Louise  : tu sembles extrêmement fière de ce projet, de la manière dont tu l’as mené et de ce qu’il t’a apporté. Quels enseignements emportes-tu avec toi ?
Giovanna  : j’ai réellement grandi professionnellement grâce à ce projet. Bien sûr j’ai pu me tromper mais ma fierté c’est d’avoir tenu et de m’être battue pour conserver certains principes qui font aujourd’hui l’actualité de ce quartier. Il faut beaucoup de créativité pour que ça marche vraiment parce que l’administration peut être très lourde. J’ai d’abord appris les règles par cœur pour comprendre où étaient les opportunités et su prendre des risques et être là où nous n’avions jamais été.

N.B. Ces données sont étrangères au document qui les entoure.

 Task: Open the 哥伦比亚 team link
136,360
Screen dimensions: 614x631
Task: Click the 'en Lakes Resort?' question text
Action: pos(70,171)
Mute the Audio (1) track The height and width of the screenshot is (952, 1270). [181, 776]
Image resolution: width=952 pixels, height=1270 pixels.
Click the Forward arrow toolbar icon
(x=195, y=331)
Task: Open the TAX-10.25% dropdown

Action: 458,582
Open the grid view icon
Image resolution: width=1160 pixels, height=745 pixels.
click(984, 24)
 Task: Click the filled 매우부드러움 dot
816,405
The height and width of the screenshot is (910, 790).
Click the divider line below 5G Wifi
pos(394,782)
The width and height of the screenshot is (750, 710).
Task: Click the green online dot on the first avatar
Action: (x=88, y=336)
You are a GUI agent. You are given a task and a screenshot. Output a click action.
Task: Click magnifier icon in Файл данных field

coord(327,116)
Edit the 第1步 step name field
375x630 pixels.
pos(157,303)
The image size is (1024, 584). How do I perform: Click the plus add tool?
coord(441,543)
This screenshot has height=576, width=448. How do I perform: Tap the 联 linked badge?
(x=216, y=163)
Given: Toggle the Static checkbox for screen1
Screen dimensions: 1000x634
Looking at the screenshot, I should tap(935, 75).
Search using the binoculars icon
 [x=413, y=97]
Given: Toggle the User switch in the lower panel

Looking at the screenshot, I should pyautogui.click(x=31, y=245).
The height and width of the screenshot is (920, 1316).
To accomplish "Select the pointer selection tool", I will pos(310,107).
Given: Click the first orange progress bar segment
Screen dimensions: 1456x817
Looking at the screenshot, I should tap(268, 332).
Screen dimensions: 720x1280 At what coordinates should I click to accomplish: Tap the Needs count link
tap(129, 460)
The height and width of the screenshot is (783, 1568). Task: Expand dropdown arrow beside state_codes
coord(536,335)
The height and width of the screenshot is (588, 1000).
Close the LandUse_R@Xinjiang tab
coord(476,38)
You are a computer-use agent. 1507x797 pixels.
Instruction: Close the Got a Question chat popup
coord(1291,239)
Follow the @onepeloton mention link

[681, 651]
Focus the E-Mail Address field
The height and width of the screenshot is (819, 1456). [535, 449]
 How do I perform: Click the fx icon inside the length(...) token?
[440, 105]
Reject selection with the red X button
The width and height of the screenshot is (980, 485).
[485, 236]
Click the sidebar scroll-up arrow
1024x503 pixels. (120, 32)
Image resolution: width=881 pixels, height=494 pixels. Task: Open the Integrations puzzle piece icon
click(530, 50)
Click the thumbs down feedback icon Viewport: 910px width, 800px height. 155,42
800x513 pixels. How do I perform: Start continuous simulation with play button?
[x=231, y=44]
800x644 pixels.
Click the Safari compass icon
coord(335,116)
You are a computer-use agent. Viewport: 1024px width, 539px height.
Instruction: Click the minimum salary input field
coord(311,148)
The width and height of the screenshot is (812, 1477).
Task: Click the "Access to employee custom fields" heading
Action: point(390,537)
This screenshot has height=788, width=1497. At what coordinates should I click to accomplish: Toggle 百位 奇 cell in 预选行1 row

En travaillant au contact des habitants, je me suis rendu compte que dans le management de projet on n’est pas outillé pour le rôle du négociateur. Du coup, j’ai fait des formations pour apprendre à négocier, à gérer les dynamiques de groupes et les situations conflictuelles, à utiliser des techniques d’intelligence collective. J’ai réalisé que parfois on se trouve face à quelqu’un de très conflictuel, qui hausse la voix, qui t’agresse. Je me suis senti mal plusieurs fois, prise au dépourvu dans des séances complètement bloquées. C’est en regardant et en observant ce qui se passait à la Concorde que j’ai eu envie de faire ces formations.

Louise  : ces dix dernières années semblent t’avoir transformée au-delà du domaine professionnel
Giovanna : quand tu es passionnée tu finis par être curieuse de tout et c’est ça qui te fait évoluer. Lors de ma première prise de parole, je ne sais pas si les gens se souviennent mais je tremblais de partout, rien n’avait de sens, mon discours ne se tenait pas. Heureusement je n’ai pas baissé les bras ! Dans notre société de performance on veut tout bien faire mais je pense qu’il ne faut pas avoir peur de faire faux, de se tromper, de devoir recommencer. Ça fait partie de l’apprentissage de faire des erreurs.

Les mini-chantiers, des installations éphémères pour anticiper la transformation du quartier

J’ai grandi humainement et c’est peut-être ça qui rend les choses si difficiles quand il s’agit de dire adieu à la Concorde (émotion dans la voix). Dans cet apprentissage, il y a ce côté de la passion tellement fort mais aussi de la responsabilité. C’est que quand tu t’engages auprès des gens et que tu vois les gens… Je suis très émue… J’ai dû me surpasser tellement de fois. Je n’étais pas une spécialiste des espaces publics, ni de la mobilité… mais j’avais ce sens de la responsabilité : je n’étais pas en train d’agir sur un plan mais sur la vie des gens et j’avais constamment cet élément en tête.

La Concorde a été une partie très importante de ma vie et à l’heure du départ, tout se mélange… Ce sont les années durant lesquelles je me suis mariée, j’ai eu mon enfant. Ma fille est née le mois de l’adoption du PDQ par le Conseil d’État. Je me souviens encore d’être avec ma fille bébé en train d’inaugurer un des premiers mini-chantiers aux côtés de Madame Künzler (rires et émotions). Même si j’emporte beaucoup de choses avec moi, c’est comme si je disais aussi adieu à une partie de moi.

Notes

[1La ville du quart d’heure est un modèle idéal d’une ville où tous les services essentiels sont à une distance d’un quart d’heure à pied ou à vélo. : densité, mixité, proximité, ubiquité.